• [EXERCISE GOAL] Reproduce the entire listing word for word.

+ + +

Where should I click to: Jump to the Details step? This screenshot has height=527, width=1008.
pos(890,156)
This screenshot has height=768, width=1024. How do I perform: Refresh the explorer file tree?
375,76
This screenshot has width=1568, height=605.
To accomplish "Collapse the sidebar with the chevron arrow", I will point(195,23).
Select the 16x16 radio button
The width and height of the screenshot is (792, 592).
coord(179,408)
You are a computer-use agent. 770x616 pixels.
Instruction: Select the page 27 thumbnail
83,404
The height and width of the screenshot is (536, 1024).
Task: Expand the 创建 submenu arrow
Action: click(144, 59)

+ + +

• [RESPONSE AREA]
Where should I click to: Jump to the Details step? This screenshot has height=527, width=1008.
pos(890,156)
This screenshot has height=768, width=1024. How do I perform: Refresh the explorer file tree?
375,76
This screenshot has width=1568, height=605.
To accomplish "Collapse the sidebar with the chevron arrow", I will point(195,23).
Select the 16x16 radio button
The width and height of the screenshot is (792, 592).
coord(179,408)
You are a computer-use agent. 770x616 pixels.
Instruction: Select the page 27 thumbnail
83,404
The height and width of the screenshot is (536, 1024).
Task: Expand the 创建 submenu arrow
Action: click(144, 59)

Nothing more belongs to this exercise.